---- Supplied data

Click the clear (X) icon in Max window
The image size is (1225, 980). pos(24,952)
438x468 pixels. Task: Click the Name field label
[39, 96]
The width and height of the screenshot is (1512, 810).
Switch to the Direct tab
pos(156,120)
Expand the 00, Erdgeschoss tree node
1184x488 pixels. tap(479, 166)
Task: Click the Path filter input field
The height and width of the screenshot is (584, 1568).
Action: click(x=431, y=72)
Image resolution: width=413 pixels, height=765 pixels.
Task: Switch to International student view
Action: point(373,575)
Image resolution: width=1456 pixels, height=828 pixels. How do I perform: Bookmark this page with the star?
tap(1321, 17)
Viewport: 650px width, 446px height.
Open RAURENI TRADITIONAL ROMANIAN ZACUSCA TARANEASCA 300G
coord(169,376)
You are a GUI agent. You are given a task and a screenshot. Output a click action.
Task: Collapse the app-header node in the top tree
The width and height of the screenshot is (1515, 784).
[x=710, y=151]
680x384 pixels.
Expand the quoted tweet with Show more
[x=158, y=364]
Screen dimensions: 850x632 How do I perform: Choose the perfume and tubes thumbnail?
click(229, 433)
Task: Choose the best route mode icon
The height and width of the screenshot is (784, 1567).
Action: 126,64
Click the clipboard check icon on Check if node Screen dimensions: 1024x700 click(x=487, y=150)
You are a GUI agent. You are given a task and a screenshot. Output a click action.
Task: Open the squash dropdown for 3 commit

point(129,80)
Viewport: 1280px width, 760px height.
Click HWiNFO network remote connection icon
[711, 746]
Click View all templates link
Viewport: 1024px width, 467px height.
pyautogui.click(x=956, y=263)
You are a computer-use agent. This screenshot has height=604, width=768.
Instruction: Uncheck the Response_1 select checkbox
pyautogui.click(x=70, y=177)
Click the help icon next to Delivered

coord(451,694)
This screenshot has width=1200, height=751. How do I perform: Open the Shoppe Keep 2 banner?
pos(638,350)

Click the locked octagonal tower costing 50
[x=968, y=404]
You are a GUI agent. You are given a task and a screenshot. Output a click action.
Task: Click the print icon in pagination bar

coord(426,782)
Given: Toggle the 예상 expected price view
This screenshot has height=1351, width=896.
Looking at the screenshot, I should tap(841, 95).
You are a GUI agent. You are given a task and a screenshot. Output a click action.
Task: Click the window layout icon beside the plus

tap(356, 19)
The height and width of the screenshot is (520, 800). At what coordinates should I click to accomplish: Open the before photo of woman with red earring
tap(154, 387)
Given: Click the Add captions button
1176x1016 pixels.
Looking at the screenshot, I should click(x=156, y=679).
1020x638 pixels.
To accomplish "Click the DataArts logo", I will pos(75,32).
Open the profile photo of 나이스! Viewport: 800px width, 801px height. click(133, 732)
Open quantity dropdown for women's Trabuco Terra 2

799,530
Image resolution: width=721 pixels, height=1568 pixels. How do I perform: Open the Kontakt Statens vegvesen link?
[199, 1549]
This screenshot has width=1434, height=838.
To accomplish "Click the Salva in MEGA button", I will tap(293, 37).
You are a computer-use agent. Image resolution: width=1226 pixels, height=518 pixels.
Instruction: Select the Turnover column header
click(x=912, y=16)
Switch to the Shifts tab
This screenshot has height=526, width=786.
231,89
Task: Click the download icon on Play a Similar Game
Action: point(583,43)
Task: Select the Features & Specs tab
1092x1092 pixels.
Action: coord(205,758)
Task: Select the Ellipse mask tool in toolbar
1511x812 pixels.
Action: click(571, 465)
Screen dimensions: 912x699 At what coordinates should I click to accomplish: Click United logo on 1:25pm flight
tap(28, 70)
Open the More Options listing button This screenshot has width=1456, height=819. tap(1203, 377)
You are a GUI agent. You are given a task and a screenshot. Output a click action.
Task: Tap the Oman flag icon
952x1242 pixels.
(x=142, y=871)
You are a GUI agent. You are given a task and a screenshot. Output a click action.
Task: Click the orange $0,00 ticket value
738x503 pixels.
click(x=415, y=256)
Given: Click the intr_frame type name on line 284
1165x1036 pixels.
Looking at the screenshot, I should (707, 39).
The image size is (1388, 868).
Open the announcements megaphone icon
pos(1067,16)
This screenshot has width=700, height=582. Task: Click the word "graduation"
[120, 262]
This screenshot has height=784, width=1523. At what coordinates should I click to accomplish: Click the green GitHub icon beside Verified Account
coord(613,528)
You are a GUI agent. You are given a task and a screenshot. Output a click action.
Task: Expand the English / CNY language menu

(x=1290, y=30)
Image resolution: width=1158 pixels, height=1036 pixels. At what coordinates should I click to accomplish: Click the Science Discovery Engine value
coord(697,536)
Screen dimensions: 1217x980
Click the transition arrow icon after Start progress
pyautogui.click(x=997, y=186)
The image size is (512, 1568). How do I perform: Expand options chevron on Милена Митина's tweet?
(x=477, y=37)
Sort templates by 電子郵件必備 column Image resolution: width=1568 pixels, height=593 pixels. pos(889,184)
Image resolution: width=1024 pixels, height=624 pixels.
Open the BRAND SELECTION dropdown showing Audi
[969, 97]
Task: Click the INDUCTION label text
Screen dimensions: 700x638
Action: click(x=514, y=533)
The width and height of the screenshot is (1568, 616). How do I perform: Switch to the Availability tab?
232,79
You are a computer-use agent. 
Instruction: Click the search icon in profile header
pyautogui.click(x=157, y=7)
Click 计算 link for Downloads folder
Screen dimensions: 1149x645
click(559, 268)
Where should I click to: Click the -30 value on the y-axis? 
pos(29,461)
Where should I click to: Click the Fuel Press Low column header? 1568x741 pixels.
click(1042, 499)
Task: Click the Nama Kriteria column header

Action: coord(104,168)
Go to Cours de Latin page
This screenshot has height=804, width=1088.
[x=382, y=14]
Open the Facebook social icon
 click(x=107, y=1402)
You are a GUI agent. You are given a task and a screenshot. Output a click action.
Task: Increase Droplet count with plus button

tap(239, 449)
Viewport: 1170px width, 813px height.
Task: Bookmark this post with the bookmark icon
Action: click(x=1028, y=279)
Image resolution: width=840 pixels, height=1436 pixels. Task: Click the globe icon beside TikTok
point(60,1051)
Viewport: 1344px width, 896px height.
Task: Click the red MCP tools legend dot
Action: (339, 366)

--------

Work instructions >> Transcribe the data above in full, exactly as it appears.

The answer >>
Click the clear (X) icon in Max window
The image size is (1225, 980). pos(24,952)
438x468 pixels. Task: Click the Name field label
[39, 96]
The width and height of the screenshot is (1512, 810).
Switch to the Direct tab
pos(156,120)
Expand the 00, Erdgeschoss tree node
1184x488 pixels. tap(479, 166)
Task: Click the Path filter input field
The height and width of the screenshot is (584, 1568).
Action: click(x=431, y=72)
Image resolution: width=413 pixels, height=765 pixels.
Task: Switch to International student view
Action: point(373,575)
Image resolution: width=1456 pixels, height=828 pixels. How do I perform: Bookmark this page with the star?
tap(1321, 17)
Viewport: 650px width, 446px height.
Open RAURENI TRADITIONAL ROMANIAN ZACUSCA TARANEASCA 300G
coord(169,376)
You are a GUI agent. You are given a task and a screenshot. Output a click action.
Task: Collapse the app-header node in the top tree
The width and height of the screenshot is (1515, 784).
[x=710, y=151]
680x384 pixels.
Expand the quoted tweet with Show more
[x=158, y=364]
Screen dimensions: 850x632 How do I perform: Choose the perfume and tubes thumbnail?
click(229, 433)
Task: Choose the best route mode icon
The height and width of the screenshot is (784, 1567).
Action: 126,64
Click the clipboard check icon on Check if node Screen dimensions: 1024x700 click(x=487, y=150)
You are a GUI agent. You are given a task and a screenshot. Output a click action.
Task: Open the squash dropdown for 3 commit

point(129,80)
Viewport: 1280px width, 760px height.
Click HWiNFO network remote connection icon
[711, 746]
Click View all templates link
Viewport: 1024px width, 467px height.
pyautogui.click(x=956, y=263)
You are a computer-use agent. This screenshot has height=604, width=768.
Instruction: Uncheck the Response_1 select checkbox
pyautogui.click(x=70, y=177)
Click the help icon next to Delivered

coord(451,694)
This screenshot has width=1200, height=751. How do I perform: Open the Shoppe Keep 2 banner?
pos(638,350)

Click the locked octagonal tower costing 50
[x=968, y=404]
You are a GUI agent. You are given a task and a screenshot. Output a click action.
Task: Click the print icon in pagination bar

coord(426,782)
Given: Toggle the 예상 expected price view
This screenshot has height=1351, width=896.
Looking at the screenshot, I should tap(841, 95).
You are a GUI agent. You are given a task and a screenshot. Output a click action.
Task: Click the window layout icon beside the plus

tap(356, 19)
The height and width of the screenshot is (520, 800). At what coordinates should I click to accomplish: Open the before photo of woman with red earring
tap(154, 387)
Given: Click the Add captions button
1176x1016 pixels.
Looking at the screenshot, I should click(x=156, y=679).
1020x638 pixels.
To accomplish "Click the DataArts logo", I will pos(75,32).
Open the profile photo of 나이스! Viewport: 800px width, 801px height. click(133, 732)
Open quantity dropdown for women's Trabuco Terra 2

799,530
Image resolution: width=721 pixels, height=1568 pixels. How do I perform: Open the Kontakt Statens vegvesen link?
[199, 1549]
This screenshot has width=1434, height=838.
To accomplish "Click the Salva in MEGA button", I will tap(293, 37).
You are a computer-use agent. Image resolution: width=1226 pixels, height=518 pixels.
Instruction: Select the Turnover column header
click(x=912, y=16)
Switch to the Shifts tab
This screenshot has height=526, width=786.
231,89
Task: Click the download icon on Play a Similar Game
Action: point(583,43)
Task: Select the Features & Specs tab
1092x1092 pixels.
Action: coord(205,758)
Task: Select the Ellipse mask tool in toolbar
1511x812 pixels.
Action: click(571, 465)
Screen dimensions: 912x699 At what coordinates should I click to accomplish: Click United logo on 1:25pm flight
tap(28, 70)
Open the More Options listing button This screenshot has width=1456, height=819. tap(1203, 377)
You are a GUI agent. You are given a task and a screenshot. Output a click action.
Task: Tap the Oman flag icon
952x1242 pixels.
(x=142, y=871)
You are a GUI agent. You are given a task and a screenshot. Output a click action.
Task: Click the orange $0,00 ticket value
738x503 pixels.
click(x=415, y=256)
Given: Click the intr_frame type name on line 284
1165x1036 pixels.
Looking at the screenshot, I should (707, 39).
The image size is (1388, 868).
Open the announcements megaphone icon
pos(1067,16)
This screenshot has width=700, height=582. Task: Click the word "graduation"
[120, 262]
This screenshot has height=784, width=1523. At what coordinates should I click to accomplish: Click the green GitHub icon beside Verified Account
coord(613,528)
You are a GUI agent. You are given a task and a screenshot. Output a click action.
Task: Expand the English / CNY language menu

(x=1290, y=30)
Image resolution: width=1158 pixels, height=1036 pixels. At what coordinates should I click to accomplish: Click the Science Discovery Engine value
coord(697,536)
Screen dimensions: 1217x980
Click the transition arrow icon after Start progress
pyautogui.click(x=997, y=186)
The image size is (512, 1568). How do I perform: Expand options chevron on Милена Митина's tweet?
(x=477, y=37)
Sort templates by 電子郵件必備 column Image resolution: width=1568 pixels, height=593 pixels. pos(889,184)
Image resolution: width=1024 pixels, height=624 pixels.
Open the BRAND SELECTION dropdown showing Audi
[969, 97]
Task: Click the INDUCTION label text
Screen dimensions: 700x638
Action: click(x=514, y=533)
The width and height of the screenshot is (1568, 616). How do I perform: Switch to the Availability tab?
232,79
You are a computer-use agent. 
Instruction: Click the search icon in profile header
pyautogui.click(x=157, y=7)
Click 计算 link for Downloads folder
Screen dimensions: 1149x645
click(559, 268)
Where should I click to: Click the -30 value on the y-axis? 
pos(29,461)
Where should I click to: Click the Fuel Press Low column header? 1568x741 pixels.
click(1042, 499)
Task: Click the Nama Kriteria column header

Action: coord(104,168)
Go to Cours de Latin page
This screenshot has height=804, width=1088.
[x=382, y=14]
Open the Facebook social icon
 click(x=107, y=1402)
You are a GUI agent. You are given a task and a screenshot. Output a click action.
Task: Increase Droplet count with plus button

tap(239, 449)
Viewport: 1170px width, 813px height.
Task: Bookmark this post with the bookmark icon
Action: click(x=1028, y=279)
Image resolution: width=840 pixels, height=1436 pixels. Task: Click the globe icon beside TikTok
point(60,1051)
Viewport: 1344px width, 896px height.
Task: Click the red MCP tools legend dot
Action: (339, 366)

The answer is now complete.